Vi sono momenti nei quali dall’interpretazione di una norma di legge passa la sorte di un paese. Si discuta dunque senza pregiudizi, e si prenda in considerazione anche l’ipotesi che a dire l’ultima parola possa essere la Corte costituzionale. Non ci si lasci ammaliare da sentenze e presunti “precedenti” che riguardano casi molto diversi, perché con tutto il rispetto il Parlamento è il Parlamento e le sentenze non sono temi a piacere. Se si dovesse trasformare la Giunta del Senato da luogo della meditata ponderazione al teatro di un plotone di esecuzione, il centrodestra avrà il suo dramma da affrontare ma l’Italia non ne uscirebbe indenne. Tra calcoli meschini ed esiziali superficialità, un sistema già sottoposto al limite dello stress, perché privato da tre anni di una maggioranza eletta dal popolo, rischierebbe la definitiva implosione con conseguenze incontrollabili. Gli indizi per fiutare il pericolo si avvertono tutti: fra questi, il riaffacciarsi della tentazione di attribuire virtù miracolistiche alla sola riforma della legge elettorale.

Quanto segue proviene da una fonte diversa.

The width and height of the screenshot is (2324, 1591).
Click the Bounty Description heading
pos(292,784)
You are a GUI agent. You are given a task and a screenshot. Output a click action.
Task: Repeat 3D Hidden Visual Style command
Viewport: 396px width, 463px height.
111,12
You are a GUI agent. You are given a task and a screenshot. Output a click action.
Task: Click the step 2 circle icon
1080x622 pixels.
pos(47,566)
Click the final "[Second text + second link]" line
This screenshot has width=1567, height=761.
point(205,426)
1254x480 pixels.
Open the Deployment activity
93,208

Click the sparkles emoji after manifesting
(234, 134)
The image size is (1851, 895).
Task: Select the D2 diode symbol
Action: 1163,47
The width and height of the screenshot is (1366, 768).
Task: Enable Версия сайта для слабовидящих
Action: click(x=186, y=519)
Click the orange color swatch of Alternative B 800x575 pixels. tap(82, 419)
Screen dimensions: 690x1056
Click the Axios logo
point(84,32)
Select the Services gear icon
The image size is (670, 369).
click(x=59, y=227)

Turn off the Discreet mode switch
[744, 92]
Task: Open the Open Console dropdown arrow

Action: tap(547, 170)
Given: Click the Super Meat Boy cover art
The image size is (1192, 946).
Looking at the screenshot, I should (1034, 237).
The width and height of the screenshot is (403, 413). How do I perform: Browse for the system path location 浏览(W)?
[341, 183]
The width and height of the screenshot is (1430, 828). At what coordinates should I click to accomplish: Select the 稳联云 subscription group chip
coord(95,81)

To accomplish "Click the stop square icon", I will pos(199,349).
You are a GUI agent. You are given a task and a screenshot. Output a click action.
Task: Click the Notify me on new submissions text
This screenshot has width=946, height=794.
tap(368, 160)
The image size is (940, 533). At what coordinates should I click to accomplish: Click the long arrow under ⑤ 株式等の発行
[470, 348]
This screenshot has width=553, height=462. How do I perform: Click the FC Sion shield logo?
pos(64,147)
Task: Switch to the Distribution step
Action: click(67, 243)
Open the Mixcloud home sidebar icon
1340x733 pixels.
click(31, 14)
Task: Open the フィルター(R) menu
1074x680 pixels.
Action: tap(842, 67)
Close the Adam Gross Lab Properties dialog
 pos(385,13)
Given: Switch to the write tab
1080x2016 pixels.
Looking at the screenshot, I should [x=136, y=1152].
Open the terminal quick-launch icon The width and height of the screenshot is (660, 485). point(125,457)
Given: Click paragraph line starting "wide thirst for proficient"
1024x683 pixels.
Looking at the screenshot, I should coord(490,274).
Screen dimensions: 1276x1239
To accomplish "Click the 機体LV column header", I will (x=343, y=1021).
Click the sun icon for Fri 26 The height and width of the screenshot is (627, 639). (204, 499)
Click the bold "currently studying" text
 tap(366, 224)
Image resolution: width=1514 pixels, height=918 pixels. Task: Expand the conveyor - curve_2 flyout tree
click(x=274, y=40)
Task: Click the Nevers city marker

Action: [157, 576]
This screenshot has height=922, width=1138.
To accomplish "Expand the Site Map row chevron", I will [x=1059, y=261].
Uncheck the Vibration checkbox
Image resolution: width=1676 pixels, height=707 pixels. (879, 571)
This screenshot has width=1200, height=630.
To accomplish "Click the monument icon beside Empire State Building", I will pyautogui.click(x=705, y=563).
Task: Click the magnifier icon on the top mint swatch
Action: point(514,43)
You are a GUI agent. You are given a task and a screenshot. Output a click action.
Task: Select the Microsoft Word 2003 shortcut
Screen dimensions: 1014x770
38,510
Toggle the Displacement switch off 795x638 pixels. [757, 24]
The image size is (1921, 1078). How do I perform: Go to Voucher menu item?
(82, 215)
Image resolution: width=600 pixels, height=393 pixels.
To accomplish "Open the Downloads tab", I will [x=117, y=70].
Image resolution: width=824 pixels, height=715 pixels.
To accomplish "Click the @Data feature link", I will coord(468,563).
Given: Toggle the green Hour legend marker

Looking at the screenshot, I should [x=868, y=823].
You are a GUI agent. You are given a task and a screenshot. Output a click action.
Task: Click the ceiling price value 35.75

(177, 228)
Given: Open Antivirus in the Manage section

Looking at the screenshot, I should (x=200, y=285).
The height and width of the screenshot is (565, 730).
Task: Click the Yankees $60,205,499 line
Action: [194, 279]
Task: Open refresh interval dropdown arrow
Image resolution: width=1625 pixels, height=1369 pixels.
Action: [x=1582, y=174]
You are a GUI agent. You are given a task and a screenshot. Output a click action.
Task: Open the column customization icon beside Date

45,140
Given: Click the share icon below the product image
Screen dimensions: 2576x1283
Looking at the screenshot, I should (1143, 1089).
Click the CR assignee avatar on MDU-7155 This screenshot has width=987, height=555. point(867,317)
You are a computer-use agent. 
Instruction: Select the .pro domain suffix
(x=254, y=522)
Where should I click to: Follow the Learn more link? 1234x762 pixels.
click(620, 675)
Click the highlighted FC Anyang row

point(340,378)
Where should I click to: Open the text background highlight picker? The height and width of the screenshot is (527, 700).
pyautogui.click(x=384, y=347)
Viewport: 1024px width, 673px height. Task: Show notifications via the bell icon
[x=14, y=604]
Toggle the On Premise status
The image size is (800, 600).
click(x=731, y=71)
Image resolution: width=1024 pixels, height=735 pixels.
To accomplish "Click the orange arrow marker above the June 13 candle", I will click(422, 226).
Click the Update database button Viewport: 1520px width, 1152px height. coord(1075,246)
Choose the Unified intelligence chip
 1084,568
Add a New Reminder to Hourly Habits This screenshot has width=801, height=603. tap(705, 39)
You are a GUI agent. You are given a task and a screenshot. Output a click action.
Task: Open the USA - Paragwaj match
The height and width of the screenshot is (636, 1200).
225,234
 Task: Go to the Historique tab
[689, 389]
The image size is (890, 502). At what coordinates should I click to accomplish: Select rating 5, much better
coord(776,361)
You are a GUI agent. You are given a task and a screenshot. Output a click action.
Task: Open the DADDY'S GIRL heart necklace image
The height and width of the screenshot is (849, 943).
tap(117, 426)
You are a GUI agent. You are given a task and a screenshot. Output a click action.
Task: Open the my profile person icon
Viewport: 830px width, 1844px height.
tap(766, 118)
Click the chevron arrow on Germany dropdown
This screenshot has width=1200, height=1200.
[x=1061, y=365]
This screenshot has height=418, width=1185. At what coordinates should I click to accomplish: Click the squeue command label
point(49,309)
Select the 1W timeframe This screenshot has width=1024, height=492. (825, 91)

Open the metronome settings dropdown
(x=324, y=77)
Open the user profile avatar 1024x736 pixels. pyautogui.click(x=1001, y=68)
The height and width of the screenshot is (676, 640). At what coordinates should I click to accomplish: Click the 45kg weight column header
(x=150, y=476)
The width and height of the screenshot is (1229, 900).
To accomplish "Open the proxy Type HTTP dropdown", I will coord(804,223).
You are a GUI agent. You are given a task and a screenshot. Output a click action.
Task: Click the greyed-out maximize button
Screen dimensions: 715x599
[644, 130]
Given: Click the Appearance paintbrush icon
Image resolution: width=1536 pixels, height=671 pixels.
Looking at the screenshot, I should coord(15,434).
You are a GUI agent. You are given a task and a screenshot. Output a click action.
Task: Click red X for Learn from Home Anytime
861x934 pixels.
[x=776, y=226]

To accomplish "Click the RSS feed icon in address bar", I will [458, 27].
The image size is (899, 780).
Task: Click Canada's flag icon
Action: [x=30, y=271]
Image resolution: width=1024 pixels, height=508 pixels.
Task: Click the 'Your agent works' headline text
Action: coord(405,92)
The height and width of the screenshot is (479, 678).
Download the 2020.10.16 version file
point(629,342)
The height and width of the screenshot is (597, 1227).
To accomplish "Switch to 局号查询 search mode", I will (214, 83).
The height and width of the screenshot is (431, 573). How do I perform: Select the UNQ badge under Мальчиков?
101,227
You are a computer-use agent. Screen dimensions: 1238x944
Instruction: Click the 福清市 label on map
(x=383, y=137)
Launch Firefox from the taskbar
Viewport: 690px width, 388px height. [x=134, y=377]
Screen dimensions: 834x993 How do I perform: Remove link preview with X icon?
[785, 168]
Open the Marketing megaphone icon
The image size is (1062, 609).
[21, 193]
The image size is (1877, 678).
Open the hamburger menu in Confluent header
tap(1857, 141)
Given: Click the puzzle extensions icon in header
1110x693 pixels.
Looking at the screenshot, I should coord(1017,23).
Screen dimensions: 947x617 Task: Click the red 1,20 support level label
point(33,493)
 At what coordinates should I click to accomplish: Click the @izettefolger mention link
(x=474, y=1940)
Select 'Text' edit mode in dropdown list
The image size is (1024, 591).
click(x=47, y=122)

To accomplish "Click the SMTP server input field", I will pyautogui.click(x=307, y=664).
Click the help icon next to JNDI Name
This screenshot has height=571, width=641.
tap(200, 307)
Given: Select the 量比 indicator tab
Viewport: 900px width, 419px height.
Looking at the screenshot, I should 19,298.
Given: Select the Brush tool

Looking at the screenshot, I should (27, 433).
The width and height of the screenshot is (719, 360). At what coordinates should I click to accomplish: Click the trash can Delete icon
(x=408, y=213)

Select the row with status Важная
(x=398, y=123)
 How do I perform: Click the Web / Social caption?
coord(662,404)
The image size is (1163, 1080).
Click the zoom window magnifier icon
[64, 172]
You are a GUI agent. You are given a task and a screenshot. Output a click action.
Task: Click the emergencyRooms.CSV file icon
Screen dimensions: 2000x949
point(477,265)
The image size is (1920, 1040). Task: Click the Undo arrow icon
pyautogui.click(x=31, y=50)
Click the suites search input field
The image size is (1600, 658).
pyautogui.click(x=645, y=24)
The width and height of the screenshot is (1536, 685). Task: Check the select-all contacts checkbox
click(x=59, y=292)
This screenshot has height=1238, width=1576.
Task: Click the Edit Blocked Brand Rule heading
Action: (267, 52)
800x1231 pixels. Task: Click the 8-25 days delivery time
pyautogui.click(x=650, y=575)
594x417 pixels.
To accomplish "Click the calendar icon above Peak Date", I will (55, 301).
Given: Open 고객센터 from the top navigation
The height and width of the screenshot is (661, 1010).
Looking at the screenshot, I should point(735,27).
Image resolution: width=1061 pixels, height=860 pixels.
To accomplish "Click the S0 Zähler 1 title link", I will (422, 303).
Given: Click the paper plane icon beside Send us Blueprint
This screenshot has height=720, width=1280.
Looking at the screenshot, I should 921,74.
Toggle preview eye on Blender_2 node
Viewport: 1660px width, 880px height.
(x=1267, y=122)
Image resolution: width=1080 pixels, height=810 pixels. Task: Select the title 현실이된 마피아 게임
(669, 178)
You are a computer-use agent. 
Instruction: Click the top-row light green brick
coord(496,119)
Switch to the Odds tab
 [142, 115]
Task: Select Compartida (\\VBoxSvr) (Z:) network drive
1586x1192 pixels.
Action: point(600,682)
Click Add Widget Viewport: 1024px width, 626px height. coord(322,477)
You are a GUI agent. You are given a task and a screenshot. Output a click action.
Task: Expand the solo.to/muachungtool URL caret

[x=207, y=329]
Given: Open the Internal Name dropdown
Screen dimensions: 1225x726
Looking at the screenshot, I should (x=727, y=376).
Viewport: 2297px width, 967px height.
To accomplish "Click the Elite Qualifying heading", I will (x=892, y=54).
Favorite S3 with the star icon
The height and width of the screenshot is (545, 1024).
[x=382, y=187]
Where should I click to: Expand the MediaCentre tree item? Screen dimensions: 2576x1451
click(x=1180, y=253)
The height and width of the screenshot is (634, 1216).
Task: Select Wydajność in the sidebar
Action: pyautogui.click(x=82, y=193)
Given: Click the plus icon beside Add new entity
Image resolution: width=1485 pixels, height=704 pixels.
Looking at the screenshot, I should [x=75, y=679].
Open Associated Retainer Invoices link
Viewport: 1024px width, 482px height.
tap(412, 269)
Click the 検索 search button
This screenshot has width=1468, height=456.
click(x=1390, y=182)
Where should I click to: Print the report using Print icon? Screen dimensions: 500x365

Come ci ha ricordato Giovanni Orsina, l’ultima volta in cui le parti in campo rifiutarono il coraggio di un alto compromesso, nel senso più nobile che in un paese in crisi si possa attribuire a questo termine, quelle parti erano i socialisti e i popolari e si era agli inizi degli anni Venti del secolo scorso. Sappiamo com’è andata a finire. Evitiamo che la storia si ripeta, anche perché la situazione dell’Italia è tale che il refrain non avrebbe nemmeno la levità di una farsa. E, per dirla con uno che il drammatico trapasso a questa nostra infelice seconda Repubblica l’ha conosciuto bene, a furia di aspettare il nemico sulla riva del fiume si vedranno passare altri pezzi di ordinamento costituzionale.